For teams with a well-maintained knowledge base aligned to actual contact reasons, 20 to 35% self-service deflection on eligible contact types is achievable within 90 days. Freshworks’ 2024 benchmark data shows teams using AI-powered self-service achieving 53% deflection across all contact types. The gap between the conservative and optimistic ranges reflects knowledge base quality and how well self-service content is aligned to the actual contact reasons employees have. Teams that invest in knowledge base alignment before deploying AI consistently achieve the higher end of the range.
Freddy AI is included in Freshservice Enterprise at US$119 per agent per month. It covers automated incident classification, knowledge article suggestion for agents and employees, change risk assessment, pattern detection, and AI-assisted analytics. The Pro tier at US$95 per agent per month includes some AI features. The Growth tier does not include Freddy AI. For most ANZ mid-market teams deploying AI seriously, the Enterprise tier is the right starting point because it includes the full AI feature set without separate AI licensing fees that other platforms charge.

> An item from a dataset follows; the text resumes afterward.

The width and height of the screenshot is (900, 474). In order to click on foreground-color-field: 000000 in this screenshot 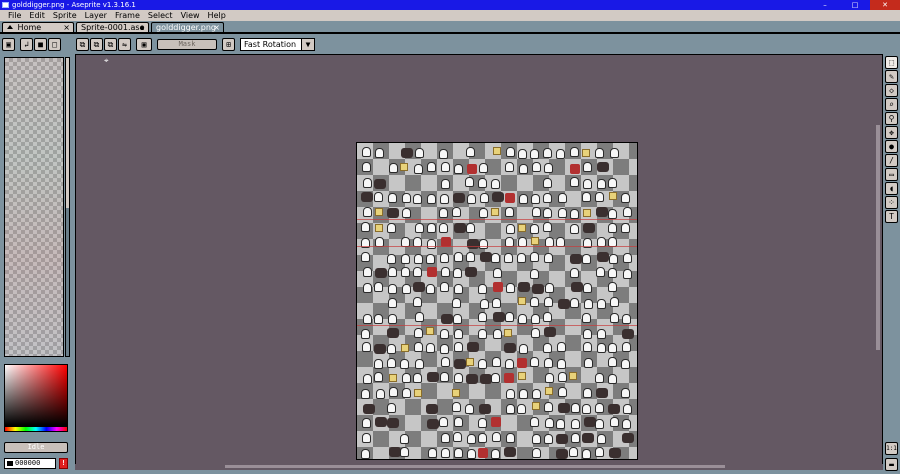, I will do `click(30, 464)`.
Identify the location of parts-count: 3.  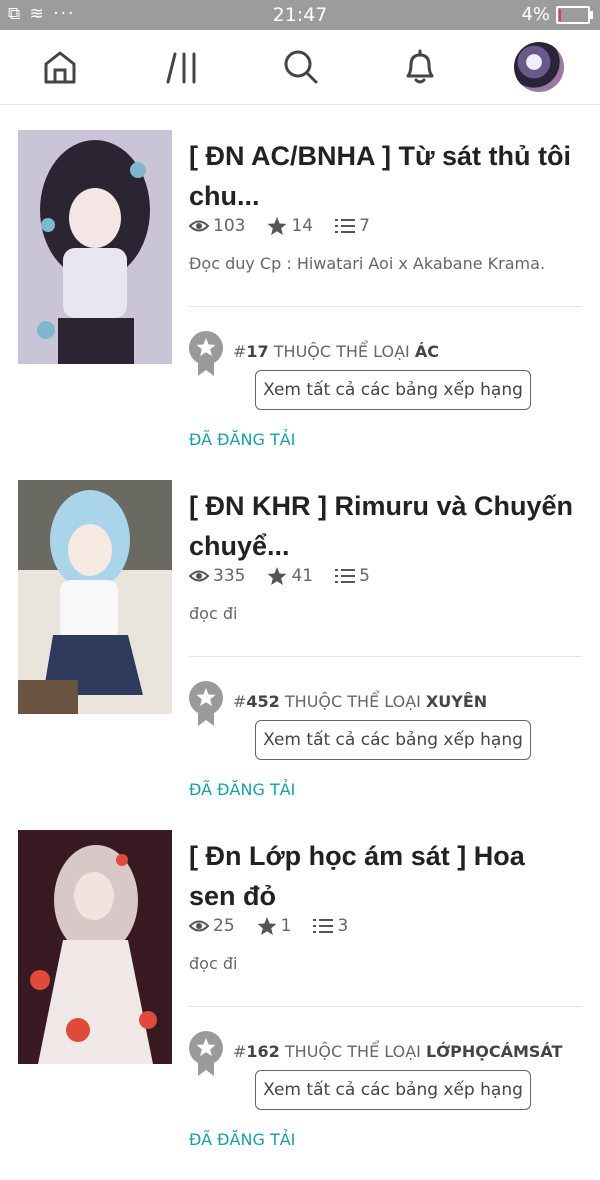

The primary metrics are first contact resolution rate, repeat contact rate on AI-deflected contact types, and average handling time for the ticket categories where AI assist has been deployed. Self-service deflection rate is a useful leading indicator but must be accompanied by repeat contact rate tracking, because deflection rate alone does not distinguish between contacts that were resolved and contacts that were redirected. CSAT trend and agent adoption rate are the downstream metrics that confirm whether AI is improving the service experience rather than just reducing queue volume on paper.

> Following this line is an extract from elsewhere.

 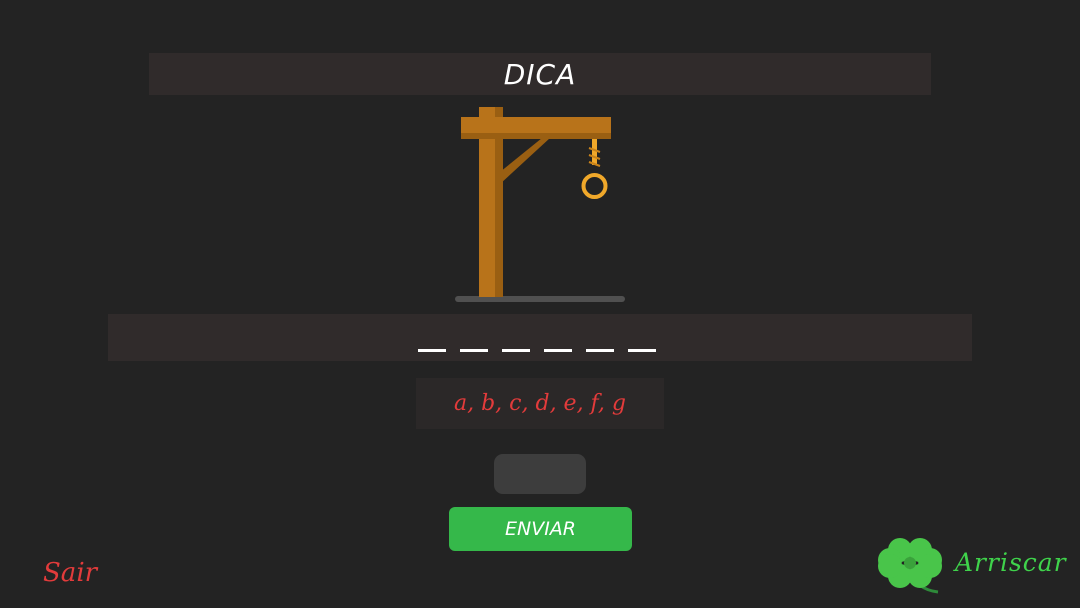 I want to click on gallows-image, so click(x=540, y=204).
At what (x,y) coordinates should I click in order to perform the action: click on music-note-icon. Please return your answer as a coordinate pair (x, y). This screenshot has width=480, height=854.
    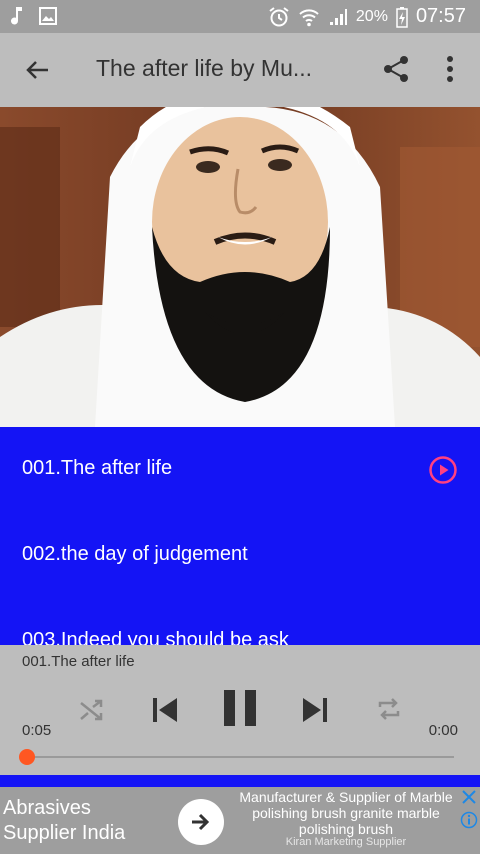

ITSM AI operates on structured, process-oriented work with defined categories, SLAs, and escalation paths. It excels at classification, change risk assessment, problem pattern detection, and structured knowledge management. CX support AI operates on more variable, relationship-oriented work where sentiment and empathy are significant factors. The use cases overlap on routing, knowledge suggestion, and self-service deflection, however the context differs: ITSM AI works with employee service relationships and ITIL-aligned processes, while CX AI works with customer relationships and experience-oriented outcomes. Teams running both should configure AI separately for each function rather than applying a single AI deployment across both environments.